### Instructions for the task
Every line of the data must appear again in the answer, exactly as written.
=== Section Start ===
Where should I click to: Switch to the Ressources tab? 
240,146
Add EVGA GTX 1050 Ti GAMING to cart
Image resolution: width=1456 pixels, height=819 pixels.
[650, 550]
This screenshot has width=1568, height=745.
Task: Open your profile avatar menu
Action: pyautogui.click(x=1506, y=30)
=== Section End ===
### Exercise solution
Where should I click to: Switch to the Ressources tab? 
240,146
Add EVGA GTX 1050 Ti GAMING to cart
Image resolution: width=1456 pixels, height=819 pixels.
[650, 550]
This screenshot has width=1568, height=745.
Task: Open your profile avatar menu
Action: pyautogui.click(x=1506, y=30)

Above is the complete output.